I have a simple rule with soundtracks – do you notice it? If so, it’s either a musical, rubbish, or both. Now, there were only a few times when I really noticed the soundtrack whilst watching Jurassic World – once near the start when they enter the theme park and they used an adapted version of the original theme (or at least, it sounded like it), and near the end, with the (spoiler alert) T-Rex standing on the heli-pad, looking over the entire island. That, to me, is fantastic. You want certain moments in any movie to be punctuated by the sounds you want people to hear.

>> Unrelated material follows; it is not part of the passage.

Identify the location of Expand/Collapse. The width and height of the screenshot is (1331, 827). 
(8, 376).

A perfectly timed scream, the skilful composing of John Williams, or the call of a vicious, deplorable creature who is the source of misery and suffering for all who befall it…
Now… For the nostalgia that I’m sure followers of the series felt… Having only seen the original earlier this year, I know that the impact that certain scenes had on me are very different to how they would be to the more die-hard fan – not to be confused with fans of Die Hard, like myself.

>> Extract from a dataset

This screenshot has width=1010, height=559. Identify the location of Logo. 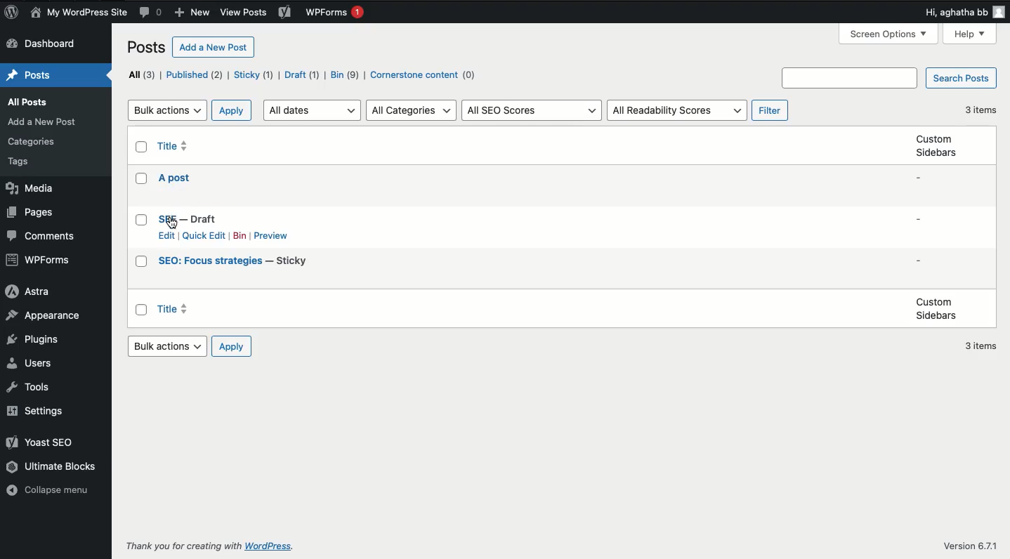
(13, 13).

There’s a part of the film where the two kids stumble upon the original park, where we see the banner that fell in front of the T-Rex at the end of Jurassic Park, a subtle clue to this film’s climax perhaps, as well as the old jeeps, the binocular helmet things, whilst through the film there are the repeated mentions of Hammond, the original park’s founder and, for the more eagle-eyed viewers, the DNA helix talking kids through DNA and the like in one of the tourist attractions (whilst if I remember correctly, had “Hammond” in its name.
I like seeing references to elements from previous films, (I look forward to the references in the upcoming Star Wars movies) and I guess that with a film like this, having been released so late compared to the original movie, it’s to show the audience that the guys behind the new film haven’t forgotten how it all began and, where possible, they’ll find a way to sneak it in – even if they don’t have a plaque or something dedicated to Samuel L. Jackson or Jeff Goldblum. Heck, I’d have accepted a subtle nod to The Great White Hype…
And finally, the effects. What can I honestly say about the effects. Well, I must say, I’m incredibly impressed. Every year we get more and more impressive CGI, better effect technicians and I don’t care what anyone says – the raptors look about as realistic as they can. I don’t know if raptors use to look like that, but by Jove, they do now. They looked as though they were real, and, having seen images of some scenes with the raptors in before the CGI, I can honestly say that in a decade or so, with whatever technological advances we get in the field of movie-making, this film will be heralded for its stunning visuals.
So, all in all, I love the movie. There a few moments where you are truly shocked, and a few moments where you think “well, duh”. There’s action and adventure, even a slight moment of heart-break (the helicopter crash, for me) – what more can a film need?